## What is being asked
The full set of entries below, restated word for word and stripped of images, is the expected result.

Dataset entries
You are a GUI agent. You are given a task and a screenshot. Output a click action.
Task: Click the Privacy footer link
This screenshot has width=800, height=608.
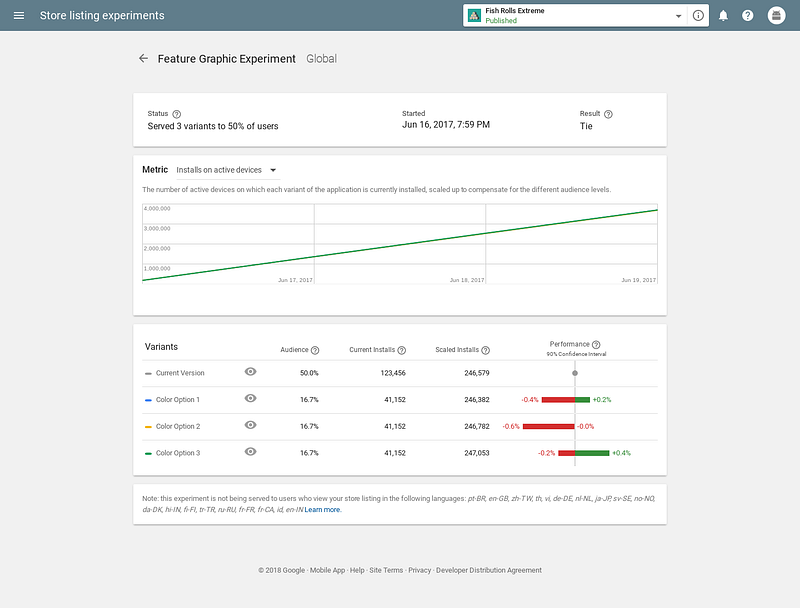419,570
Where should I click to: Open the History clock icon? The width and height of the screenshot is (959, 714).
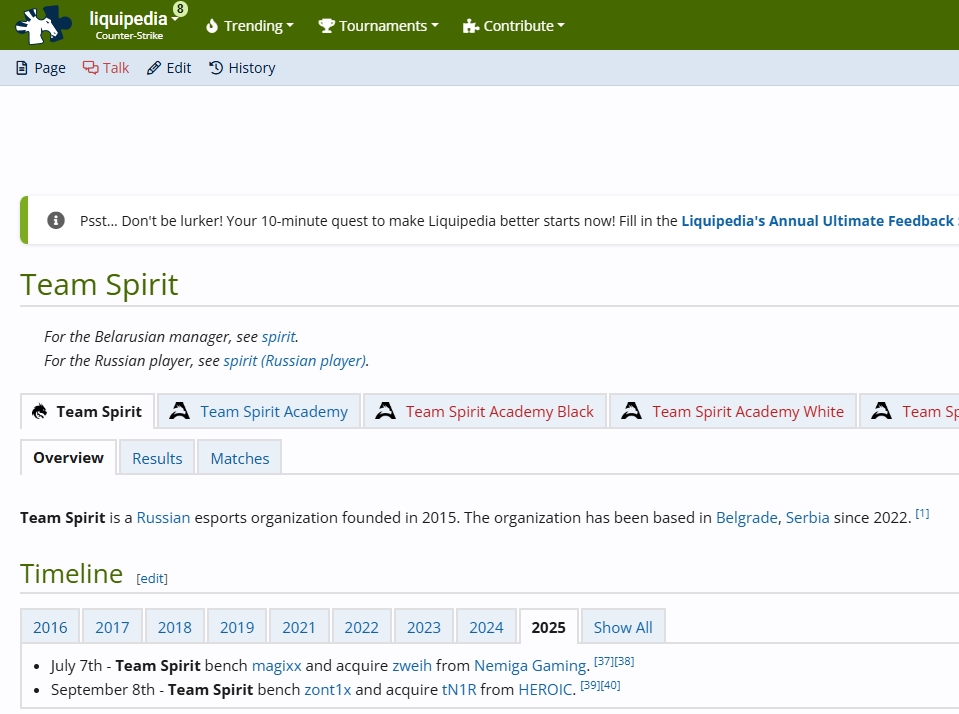[x=216, y=68]
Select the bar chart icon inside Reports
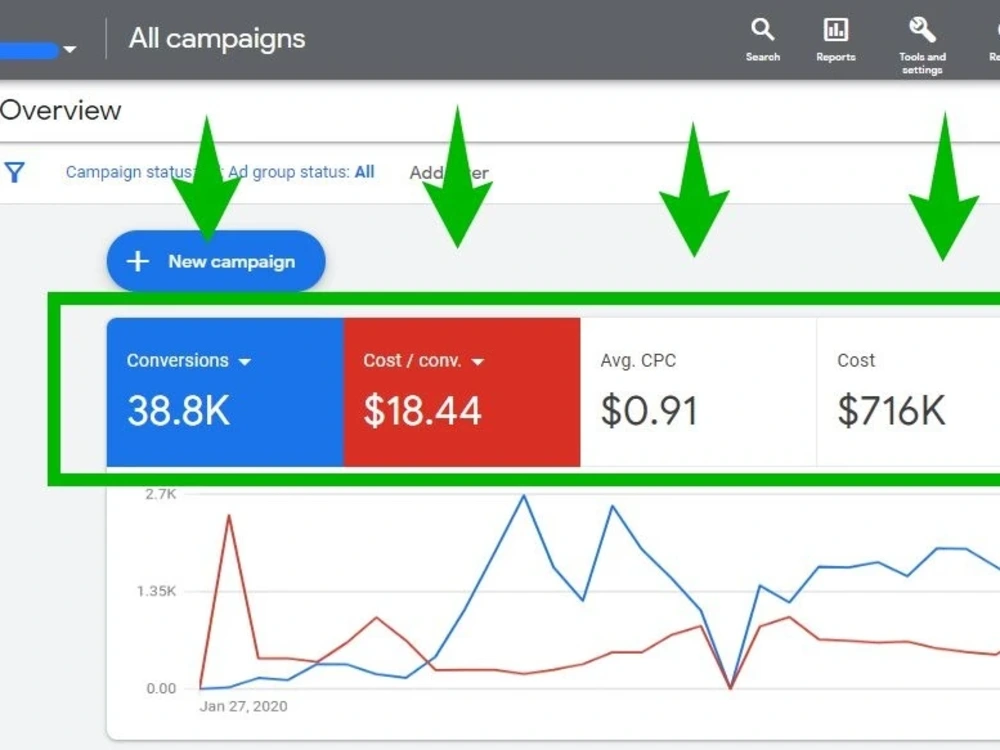This screenshot has width=1000, height=750. point(835,30)
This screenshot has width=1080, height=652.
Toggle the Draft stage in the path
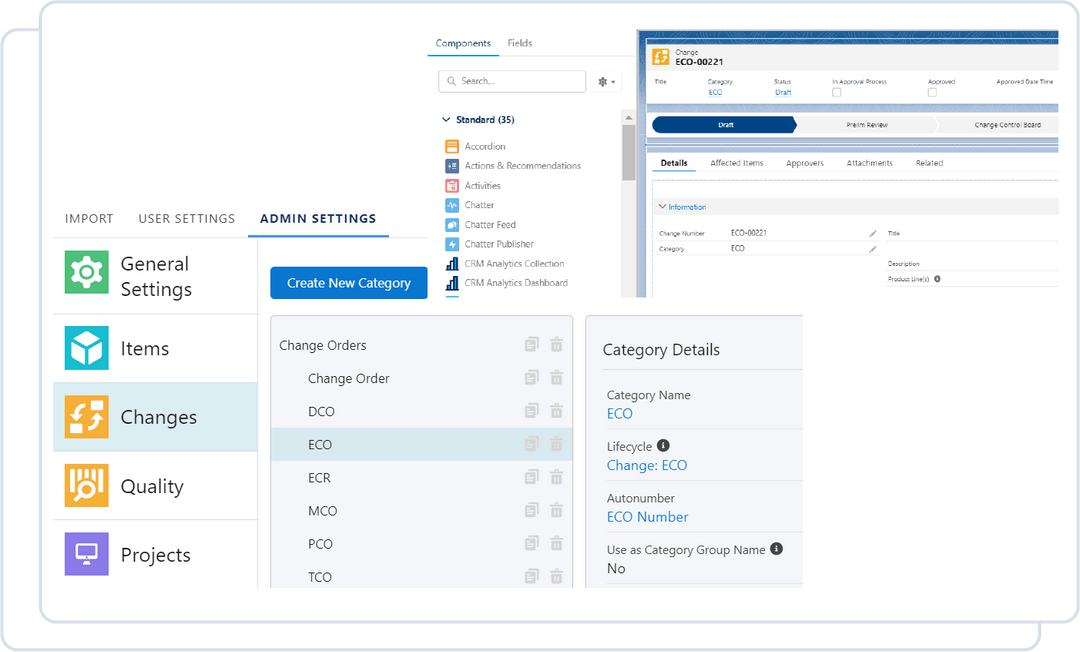(724, 124)
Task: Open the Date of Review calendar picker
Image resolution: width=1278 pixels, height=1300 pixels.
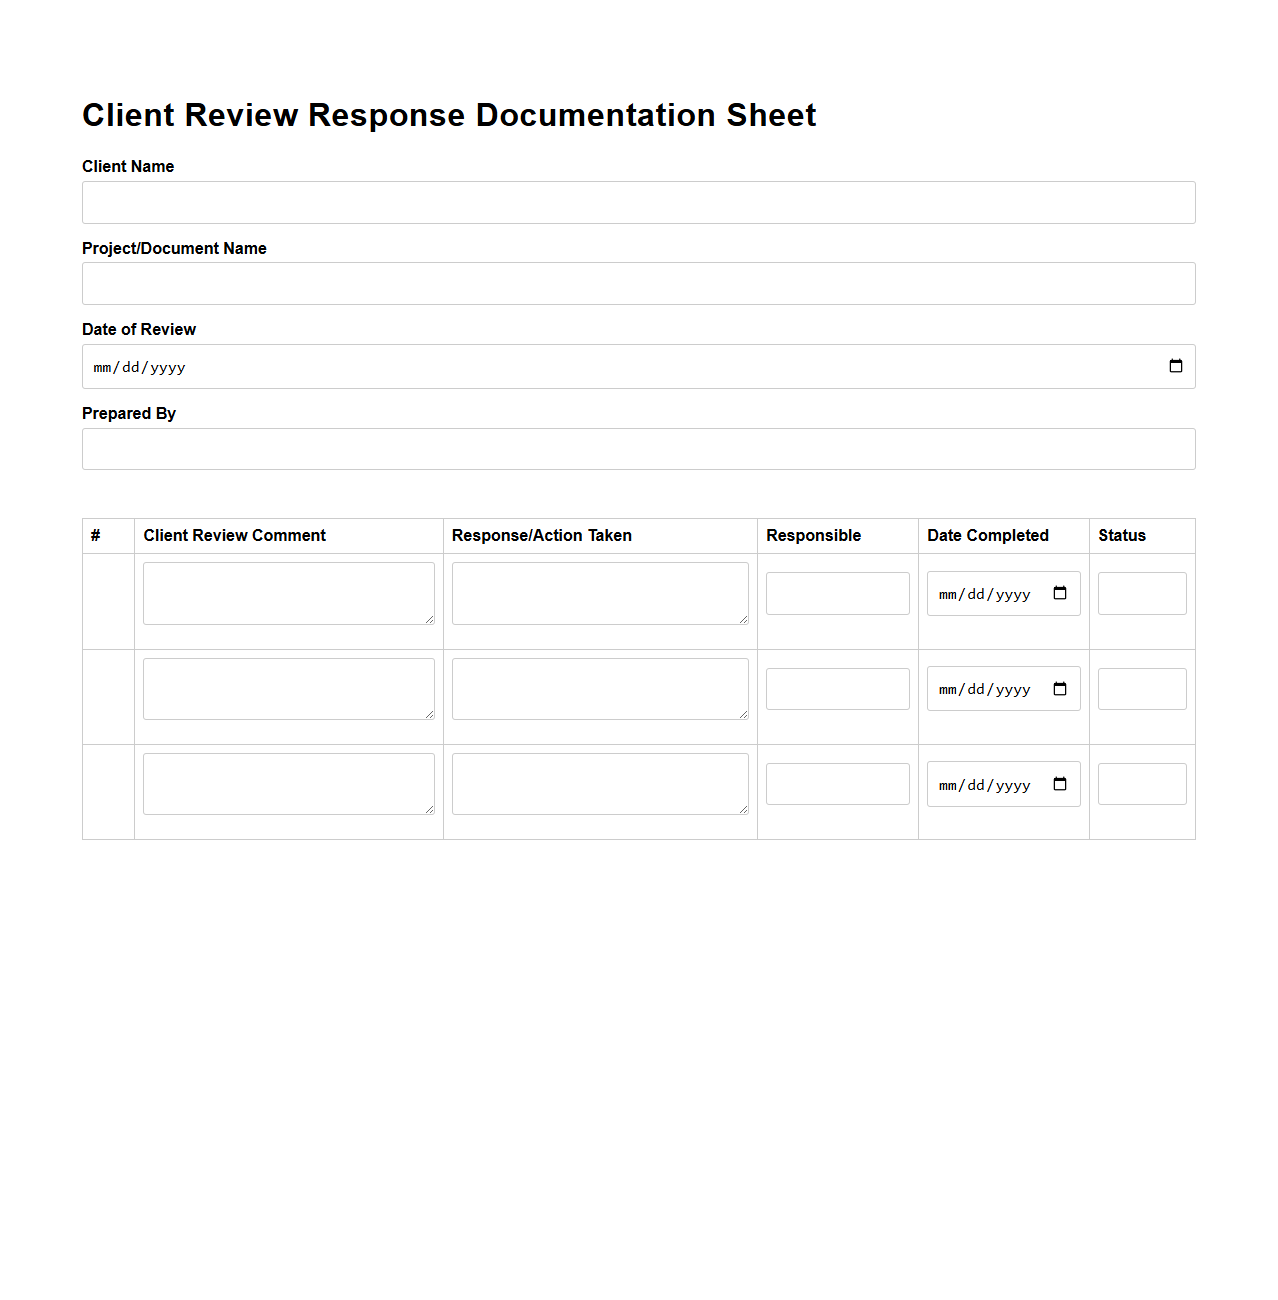Action: [1174, 366]
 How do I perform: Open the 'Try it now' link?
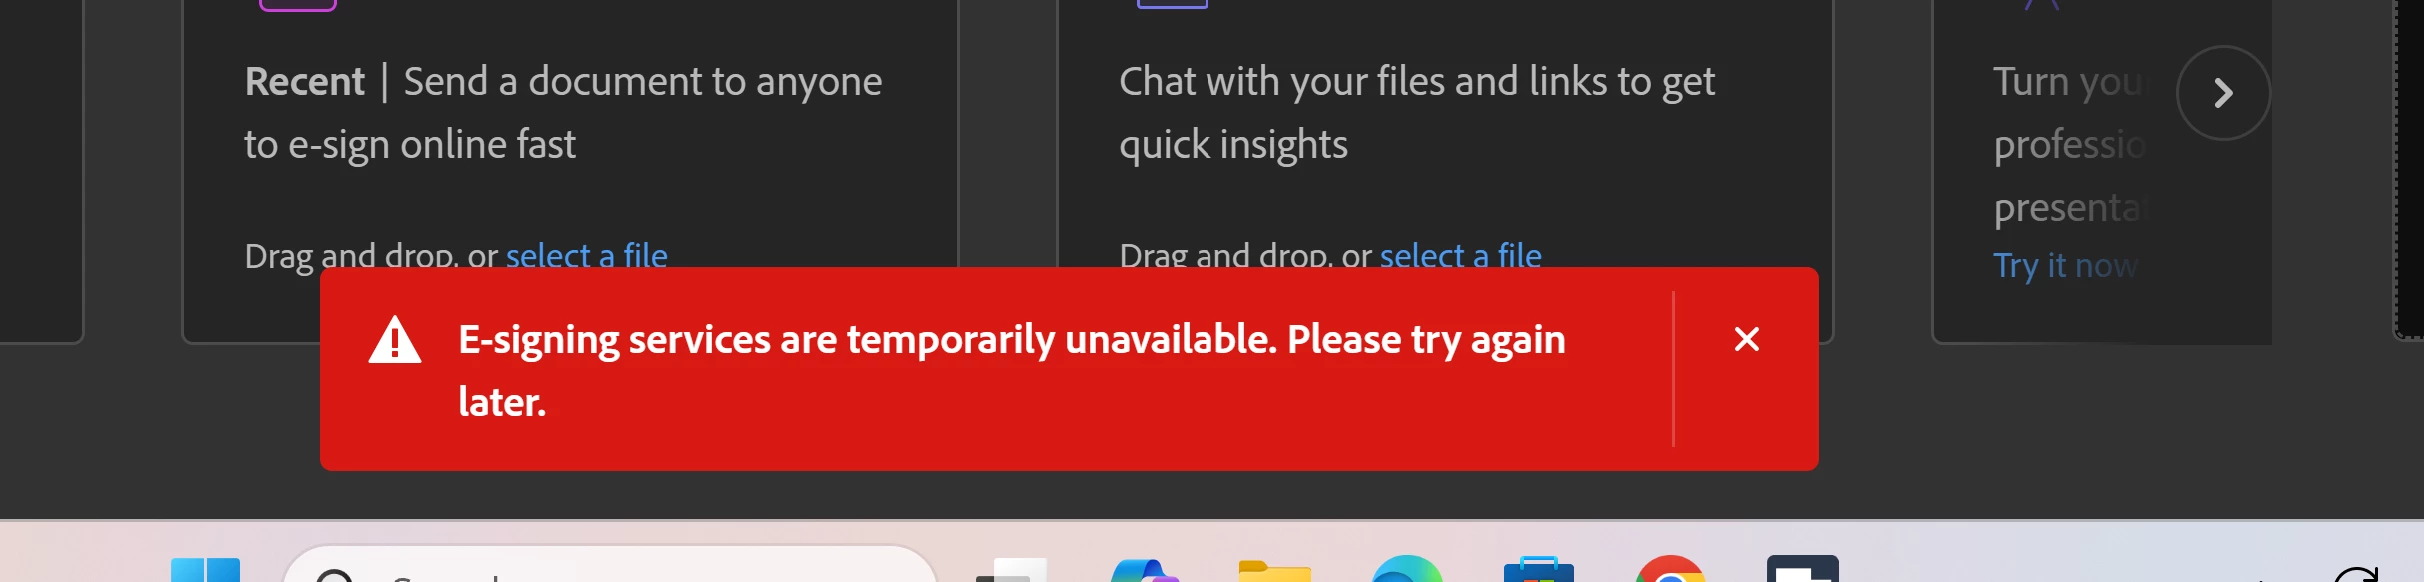tap(2066, 266)
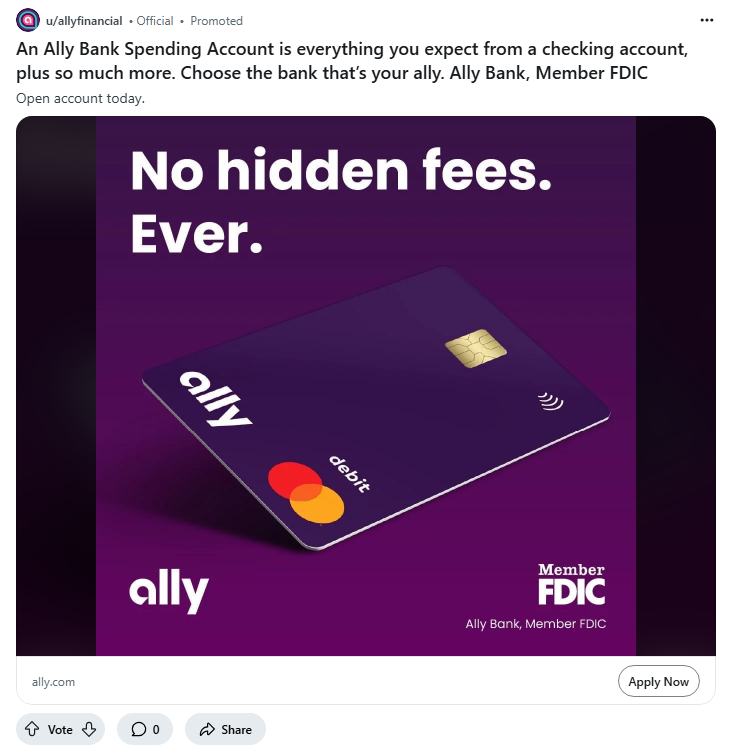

## Result of this task
You are a GUI agent. You are given a task and a screenshot. Output a click action.
Task: Click the Privacy footer link
This screenshot has width=800, height=608.
419,570
Where should I click to: Open the History clock icon? The width and height of the screenshot is (959, 714).
[x=216, y=68]
Select the bar chart icon inside Reports
This screenshot has width=1000, height=750. point(835,30)
This screenshot has width=1080, height=652.
Toggle the Draft stage in the path
(724, 124)
Task: Open the Date of Review calendar picker
Image resolution: width=1278 pixels, height=1300 pixels.
Action: [1174, 366]
 How do I perform: Open the 'Try it now' link?
tap(2066, 266)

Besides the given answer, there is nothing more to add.